To improve PPE compliance, ensure sure the regulations are unambiguous and prominently posted. Make sure your personnel understands the need for proper PPE in maintaining quality standards. If you're having trouble convincing workers to wear PPE, you may need to be more stringent with random checks, and penalties for anyone found breaking the rules.
Use IoT Sensors
Even the best preparations can't always stop bacteria like E. coli or listeria from reaching your supply chain. The best thing to do in these situations is to know the problem early. Internet of things (IoT) sensors and smart warehouses could spot these issues early on.
Wireless sensors can identify hazardous bacteria in perishable foods stored in a refrigerated warehouse or truck in seconds instead of waiting for lab cultures to return. Non-frozen food must be kept below 40 degrees Fahrenheit to prevent bacterial growth. Wireless temperature sensors may monitor the food in real-time and alert the staff to changes that could endanger the cargo.
IoT sensors for the food sector are new, but they are already available if you want to modernize your quality control and assurance functions.
Label Food Accurately
Food labeling is a controversial topic right now. Food contaminated with germs, viruses, parasites, poisons, and chemicals sickens millions every year. For food safety, labels should contain warnings and critical information about how to use a product, like storage and cooking instructions.
Also, many people believe nutrition labels are misleading and have been duped by them. Natural, organic, and GMO-free are sometimes dubious claims. Nutritional information, ingredients, raw materials, country of origin, and allergens must be clearly labeled.

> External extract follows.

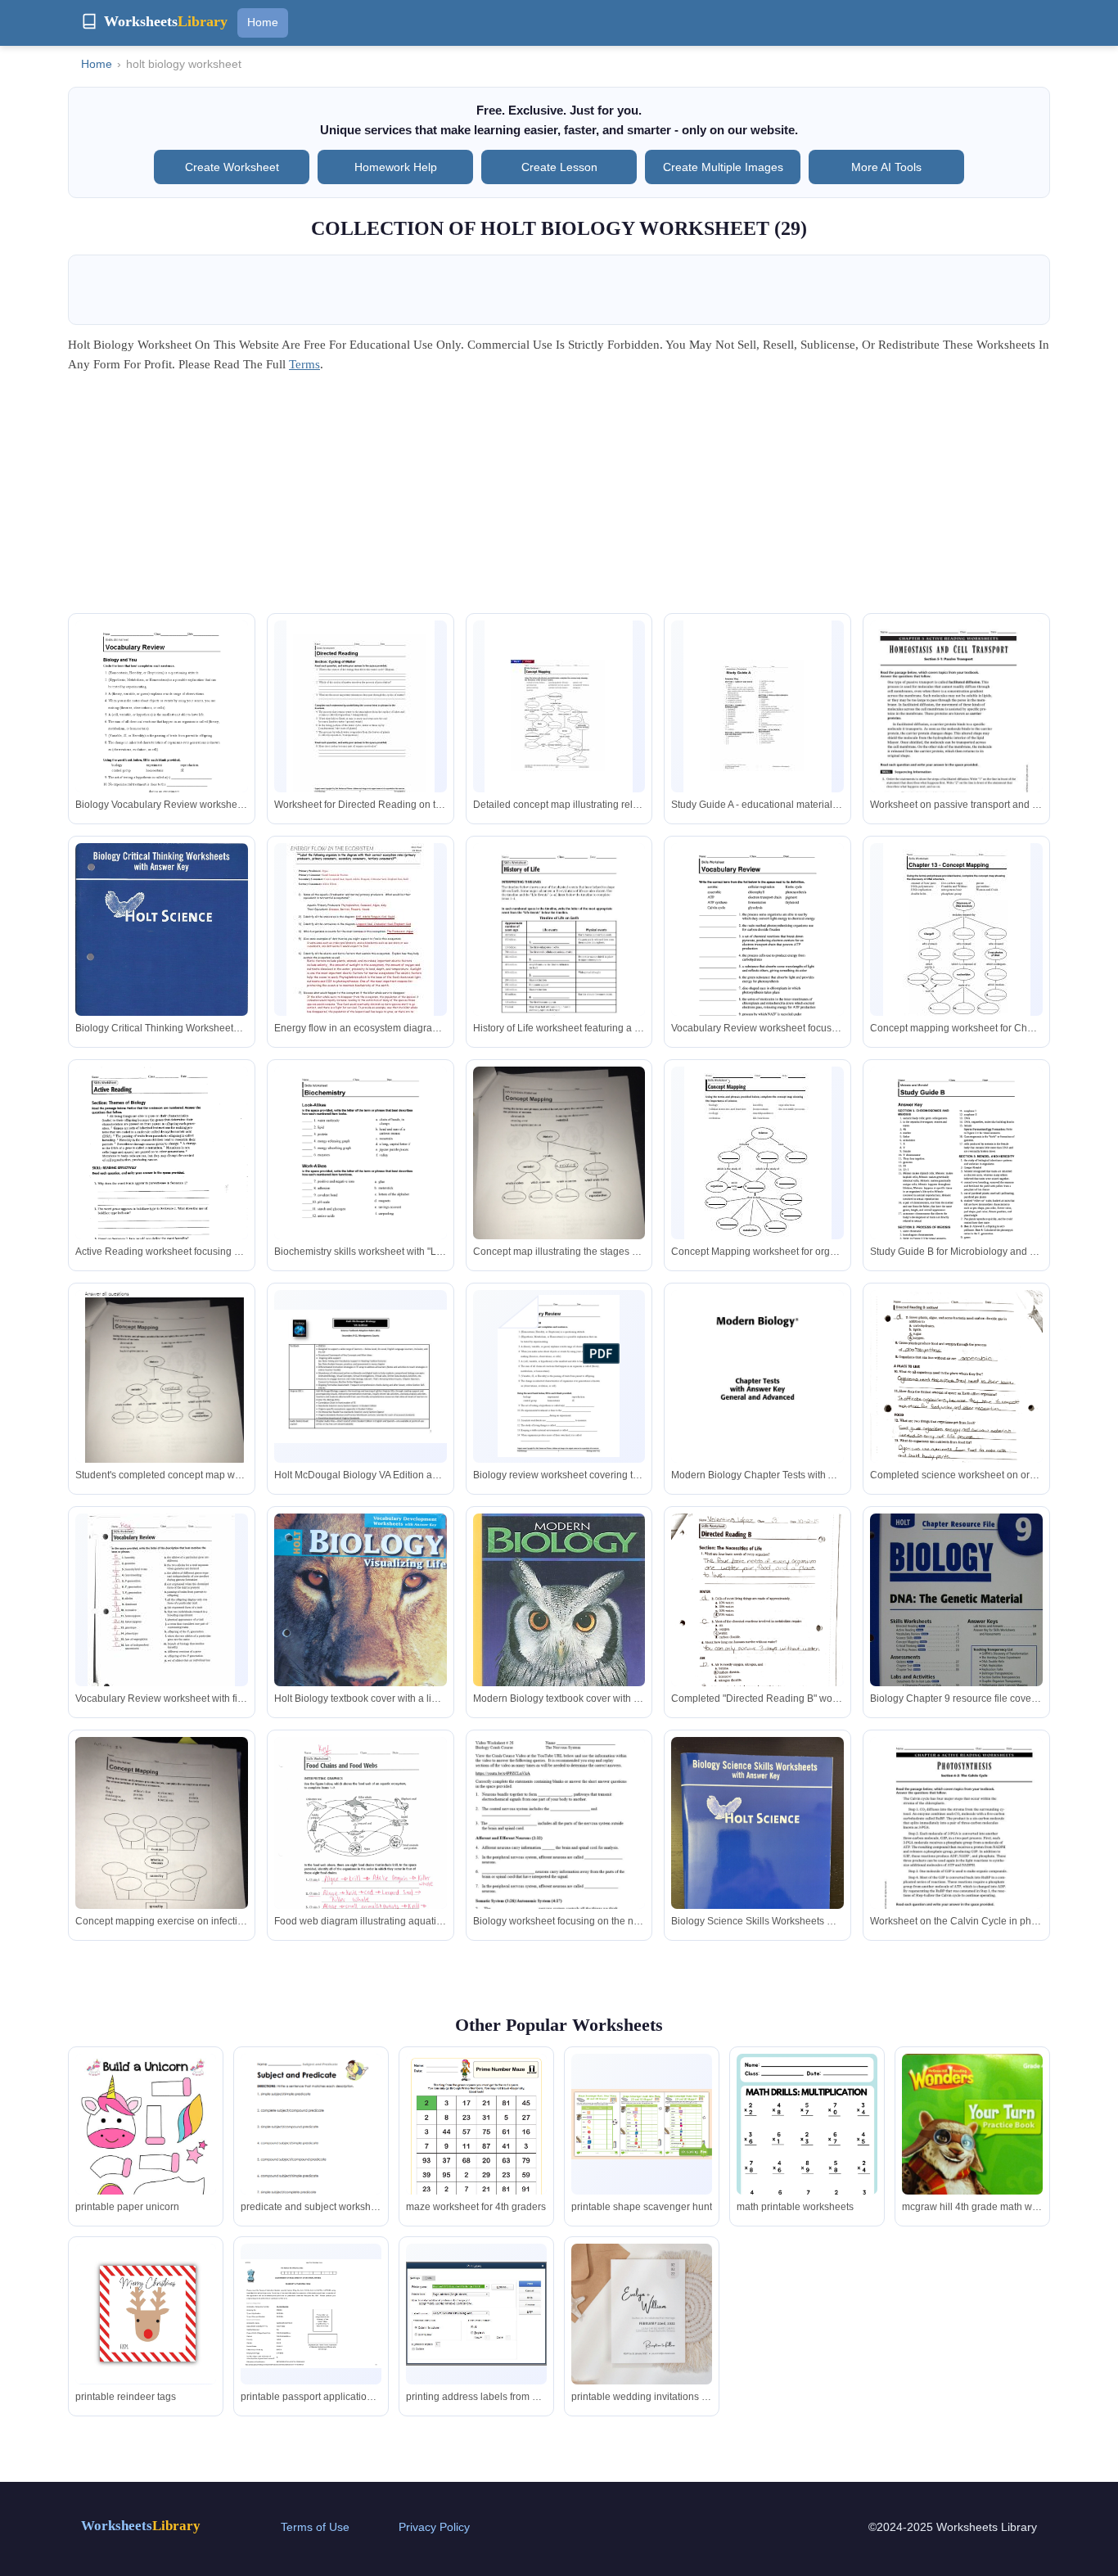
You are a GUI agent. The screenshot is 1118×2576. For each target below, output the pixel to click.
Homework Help (395, 167)
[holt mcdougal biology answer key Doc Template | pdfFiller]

Remember that in the food industry, details matter, whether it's naming almond milk as milk or plant-based or cell-cultured meat as meat. The accuracy, relevance, and consumer-friendliness of a label are more critical than its readability.

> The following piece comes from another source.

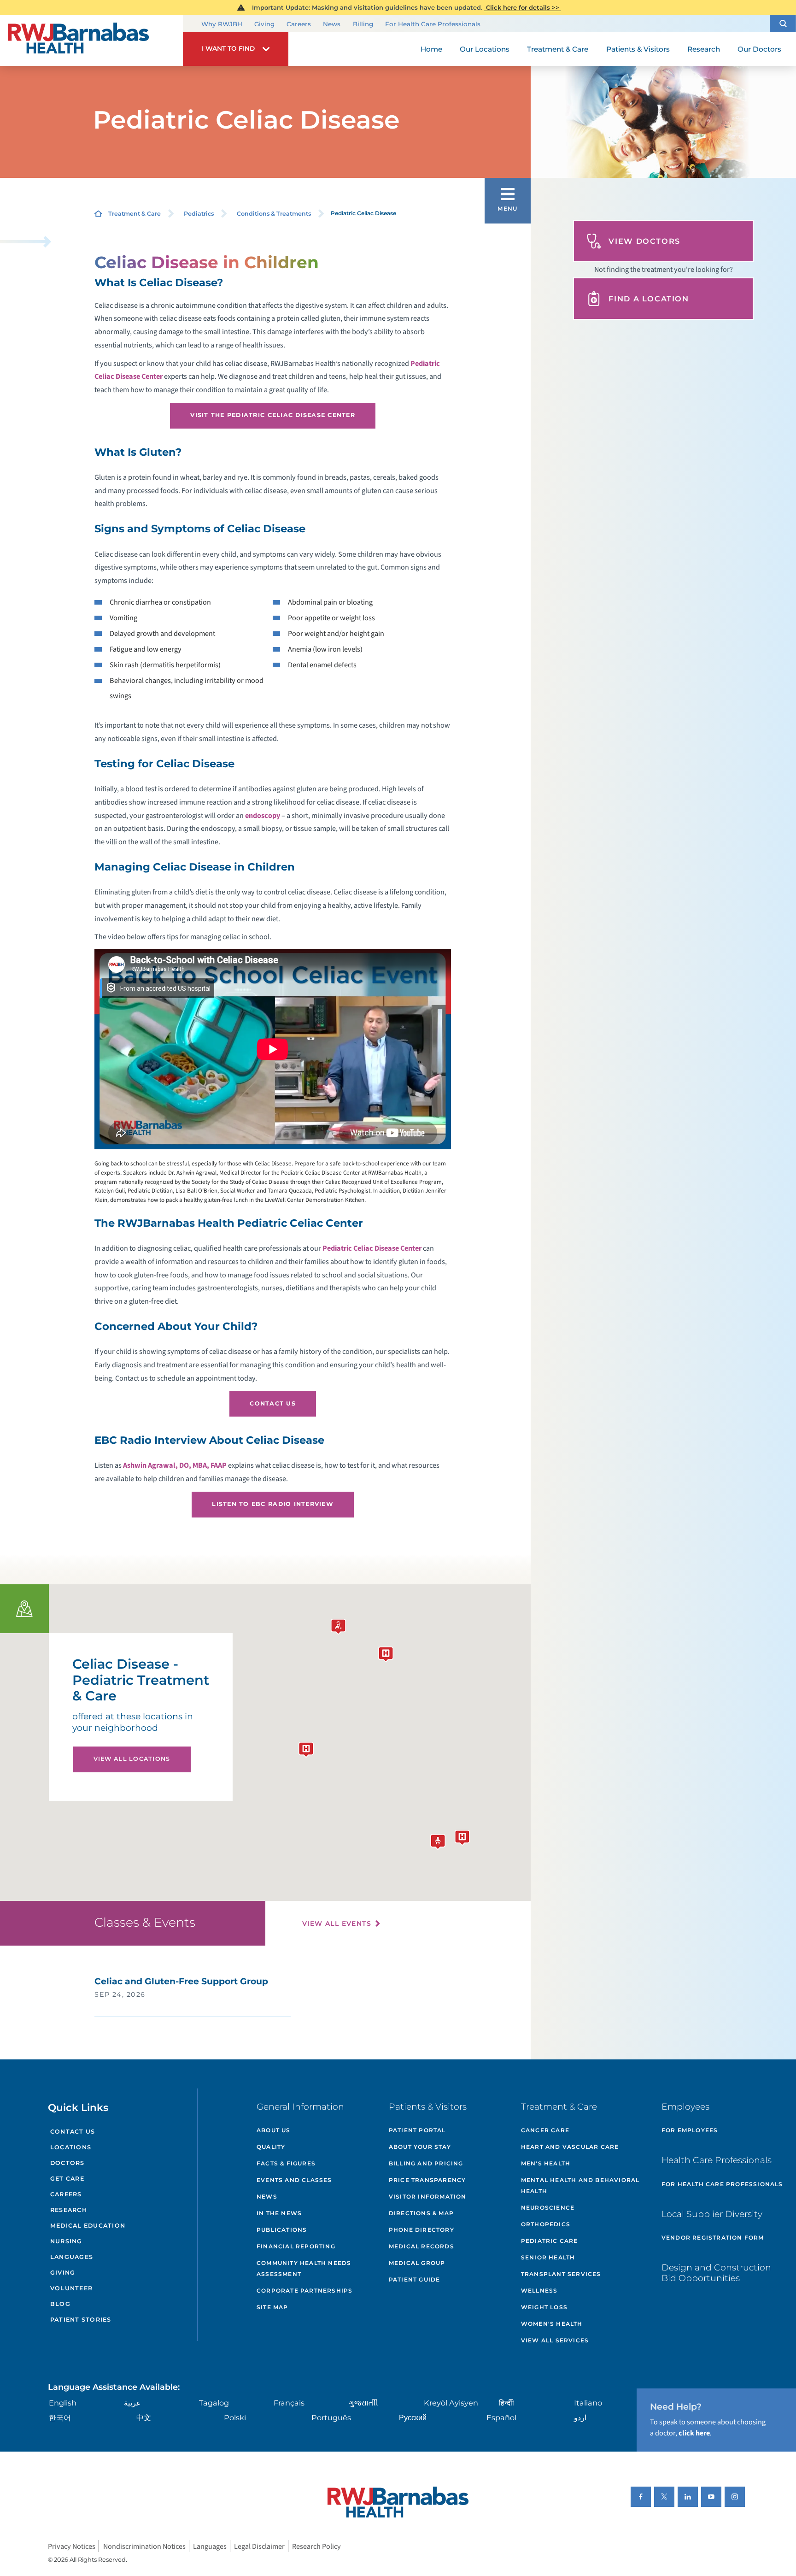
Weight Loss (544, 2307)
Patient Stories (80, 2319)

Believe it or not, food contamination is sometimes caused by human contact or negligence. The development of high-quality foods depends on food safety training and correct handling standards.
The food manufacturing industry is implementing new standards and methods for training staff on proper handling techniques in collaboration with major organizations and the FDA. Interactive and virtual training is utilized to teach new employees by simulating real-world training.
Quality assurance and contamination prevention are effective ways to increase product quality and productivity. Workers learn precisely what they must do and when without compromising actual workflows or products.
Qualities of a Good Food Quality Control System
Quality is not simply one phase in the manufacturing process. It encompasses the entire process, including product creation, development, production and distribution. A properly developed procedure that accommodates production challenges is required. To ensure product quality, proactive and reactive measures should be implemented.
- Preventive Quality Control. Proactive (preventive) production methods should be implemented based on prior mistakes or industry knowledge. Also, frequently inspecting tool safety is part of routine machine inspection. While identifying flaws is the actual goal of quality control, minimizing defects and improving overall product quality begins with proactive solutions.
- Reactive Quality Control. Even with foolproof prevention, failures may occur on every factory floor. To promptly address quality issues, proactive measures must be planned ahead of time. Depending on the operator and facility response time, the product might be scrapped or fixed. The data gathered from these concerns can be used to develop future proactive quality control systems.
The food business landscape is now more competitive than ever. Differentiating yourself by greater product quality is vital for all food manufacturers, especially SMMs. Improving your systems can not only save you money and reduce waste, but it can also encourage purchases and repeat business from more affluent customers.